Keywords: Methicillin-resistant S. aureus, SCCmec, resistance, PVL.

Introducción

Staphylococcus aureus resistente a meticilina (SAMR) es un patógeno importante que presenta una proteína de unión a penicilina, la PBP2a, codificada por el gen mecA que se encuentra en un elemento genético móvil llamado cassette cromosómico estafilocócico (SCCmec) (1).

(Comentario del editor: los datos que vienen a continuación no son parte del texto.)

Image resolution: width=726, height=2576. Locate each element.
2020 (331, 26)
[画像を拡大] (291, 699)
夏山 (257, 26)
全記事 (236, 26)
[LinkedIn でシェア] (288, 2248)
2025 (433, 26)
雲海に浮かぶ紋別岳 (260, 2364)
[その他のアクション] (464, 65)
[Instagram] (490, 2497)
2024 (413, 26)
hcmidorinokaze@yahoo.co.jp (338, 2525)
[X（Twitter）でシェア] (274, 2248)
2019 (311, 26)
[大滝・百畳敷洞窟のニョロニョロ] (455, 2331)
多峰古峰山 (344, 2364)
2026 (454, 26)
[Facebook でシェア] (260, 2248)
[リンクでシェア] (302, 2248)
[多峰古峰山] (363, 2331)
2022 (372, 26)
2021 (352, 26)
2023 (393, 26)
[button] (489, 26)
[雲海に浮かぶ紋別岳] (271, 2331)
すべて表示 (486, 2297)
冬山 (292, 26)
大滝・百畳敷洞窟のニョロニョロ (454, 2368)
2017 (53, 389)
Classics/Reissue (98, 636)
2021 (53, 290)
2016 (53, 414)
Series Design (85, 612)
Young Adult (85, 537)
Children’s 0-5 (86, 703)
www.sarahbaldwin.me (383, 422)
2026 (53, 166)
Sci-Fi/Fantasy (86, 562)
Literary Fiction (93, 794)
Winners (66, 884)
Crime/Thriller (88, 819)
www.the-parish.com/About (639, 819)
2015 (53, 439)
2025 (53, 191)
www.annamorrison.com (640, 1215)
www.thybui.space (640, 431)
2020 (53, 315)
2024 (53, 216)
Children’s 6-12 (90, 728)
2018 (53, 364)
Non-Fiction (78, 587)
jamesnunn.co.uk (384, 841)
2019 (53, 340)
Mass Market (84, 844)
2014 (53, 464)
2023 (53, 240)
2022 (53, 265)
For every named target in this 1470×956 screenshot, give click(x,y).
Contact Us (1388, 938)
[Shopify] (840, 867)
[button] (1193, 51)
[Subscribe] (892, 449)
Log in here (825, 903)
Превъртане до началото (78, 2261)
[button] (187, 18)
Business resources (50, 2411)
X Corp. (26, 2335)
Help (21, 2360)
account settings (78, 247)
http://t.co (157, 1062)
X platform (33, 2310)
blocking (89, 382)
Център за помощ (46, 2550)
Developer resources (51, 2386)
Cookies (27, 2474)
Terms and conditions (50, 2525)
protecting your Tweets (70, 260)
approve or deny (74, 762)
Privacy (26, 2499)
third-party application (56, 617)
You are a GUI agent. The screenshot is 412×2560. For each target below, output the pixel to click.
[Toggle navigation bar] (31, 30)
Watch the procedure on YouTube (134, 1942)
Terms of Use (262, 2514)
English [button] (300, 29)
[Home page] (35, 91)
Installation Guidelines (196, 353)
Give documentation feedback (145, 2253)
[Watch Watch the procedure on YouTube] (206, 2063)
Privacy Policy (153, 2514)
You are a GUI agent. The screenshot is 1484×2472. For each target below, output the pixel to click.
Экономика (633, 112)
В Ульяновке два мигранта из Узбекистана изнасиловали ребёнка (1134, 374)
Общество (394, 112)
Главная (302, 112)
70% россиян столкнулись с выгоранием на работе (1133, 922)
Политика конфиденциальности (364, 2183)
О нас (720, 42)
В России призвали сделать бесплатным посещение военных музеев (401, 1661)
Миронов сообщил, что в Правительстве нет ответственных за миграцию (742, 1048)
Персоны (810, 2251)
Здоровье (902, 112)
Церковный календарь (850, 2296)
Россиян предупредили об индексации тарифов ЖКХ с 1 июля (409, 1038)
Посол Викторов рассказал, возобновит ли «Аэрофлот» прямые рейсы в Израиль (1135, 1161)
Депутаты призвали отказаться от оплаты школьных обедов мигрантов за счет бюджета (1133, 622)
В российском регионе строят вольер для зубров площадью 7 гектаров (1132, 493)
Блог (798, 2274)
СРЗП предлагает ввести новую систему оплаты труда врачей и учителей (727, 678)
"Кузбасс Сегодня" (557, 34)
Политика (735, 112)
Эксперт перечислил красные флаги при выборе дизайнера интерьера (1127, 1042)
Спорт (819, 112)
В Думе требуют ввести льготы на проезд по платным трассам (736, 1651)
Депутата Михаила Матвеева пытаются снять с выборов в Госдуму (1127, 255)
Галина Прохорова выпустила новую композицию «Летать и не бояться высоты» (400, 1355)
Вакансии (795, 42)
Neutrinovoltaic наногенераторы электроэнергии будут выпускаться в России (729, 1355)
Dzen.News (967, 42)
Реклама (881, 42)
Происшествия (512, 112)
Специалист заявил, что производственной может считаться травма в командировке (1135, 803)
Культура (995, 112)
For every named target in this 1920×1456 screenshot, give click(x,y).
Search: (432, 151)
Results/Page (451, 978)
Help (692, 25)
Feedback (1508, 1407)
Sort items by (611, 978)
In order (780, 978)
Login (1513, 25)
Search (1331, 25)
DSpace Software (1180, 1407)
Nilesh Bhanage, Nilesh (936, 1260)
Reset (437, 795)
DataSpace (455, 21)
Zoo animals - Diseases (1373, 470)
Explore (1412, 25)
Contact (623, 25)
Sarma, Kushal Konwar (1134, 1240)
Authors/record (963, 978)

Se han descrito cinco clases de complejos genéticos mec (A, B, C1, C2 y D), y cinco alotipos de complejos genéticos ccr (tipos 1, 2, 3, 4 y 5). Diferentes combinaciones de las clases de complejos genéticos mec y de los alotipos ccr dan lugar a varios tipos de SCCmec ( I [1B], II [2 A], III [3 A], IV [2B], V [5C2], VI [4B]), que son clasificados a su vez de acuerdo con las variaciones en la región “J” (2), y se diferencian también, según los determinantes genéticos adquiridos como resultado de la integración de plásmidos y transposones, tales como Tn554, el cual codifica resistencia a macrólidos, clindamicina y estreptogramina B (3).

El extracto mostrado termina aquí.